Uma das bases essenciais da reabilitação respiratória é a educação dos doentes e seus familiares.

È essencial ensiná-los acerca da patologia e da sua evolução motivando-os a integrar-se na equipe como membros activos e actuantes e não como consultores passivos e aparentemente obedientes. O doente tem de ser ensinado e responsabilizado pela autogestão da sua doença e aos familiares, deve ser dado conhecimento da intervenção adequada a adoptar em cada momento.

Assim, a actuação em enfermagem passa por dar poder aos clientes, de forma a que mobilizem e reconheçam as suas forças e recursos, adquiriram conhecimentos e desenvolvam competências e atitudes que melhorem as suas capacidades.

Para cuidar em enfermagem do doente com DPOC, existem determinadas actuações gerais que o enfermeiro deve dominar de forma a ser competente, são elas:

  • Manutenção das vias aéreas premiáveis: treino respiratório, cinesiterapia respiratória ; fluidificação e secreções, administração de oxigenoterapia e terapêutica.
  • Prevenção e controlo de infecções: erradicação de factores irritantes brônquicos, despiste precoce de sintomas, vacinação anti-gripe, higiene oral e alimentar.
  • Aumento de tolerância a esforços e capacidade de autocuidado: alternância de esforços, aumento gradativo de actividades e recondicionamento muscular.
  • Apoio psicossocial.

Ao enfermeiro é exigido que desenvolva diversas competências de forma a dar resposta às necessidades dos utentes com DPOC.

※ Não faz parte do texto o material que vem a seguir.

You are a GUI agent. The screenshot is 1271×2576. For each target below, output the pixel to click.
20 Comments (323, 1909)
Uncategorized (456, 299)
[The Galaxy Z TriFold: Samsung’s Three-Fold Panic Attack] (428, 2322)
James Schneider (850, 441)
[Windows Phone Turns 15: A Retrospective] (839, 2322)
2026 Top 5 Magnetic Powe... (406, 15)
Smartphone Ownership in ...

Uma abordagem possível acerca das competências profissionais requeridas no exercício de enfermagem, é através do conteúdo funcional da respectiva carreira, que em Portugal está consignado no DL n.º 437/91, de 8 de Novembro.

Neste contexto é muito importante que o enfermeiro que cuida do utente com DPOC desenvolva as seguintes competências:

  • colheita de dados de forma a identificar as necessidades em cuidados de enfermagem;
  • elaborar plano de cuidados em função dos problemas identificados;
  • estabelecer prioridades;
  • executar cuidados;
  • preparar a alta;
  • articular cuidados;
  • avaliar os mesmos;
  • reavaliar necessidades;
  • colaborar em estudos;
  • utilizar resultados de estudos;
  • colaborar na formação.

Simultaneamente, consideramos que para cuidar dos utentes é essencial desenvolver as “competências genéricas”, “Soft Skills”, “competências-chave”e as “competências de terceira dimensão”, que são de acordo com PIRES (1994,p.10-12),  os quatro grandes grupos de competências, do foro pessoal e relacional dos indivíduos.

Segundo o mesmo autor estes agrupamentos possuem competências da esfera sócio-afectiva:

  • espirito de iniciativa;
  • perseverança;
  • criatividade;
  • sentido de organização;
  • espirito crítico;
  • autocontrole;
  • atitude de liderança;
  • persuasão;
  • autoconfiança;
  • percepção e interpretação nas relações pessoais;
  • preocupação e solicitude em relação aos outros.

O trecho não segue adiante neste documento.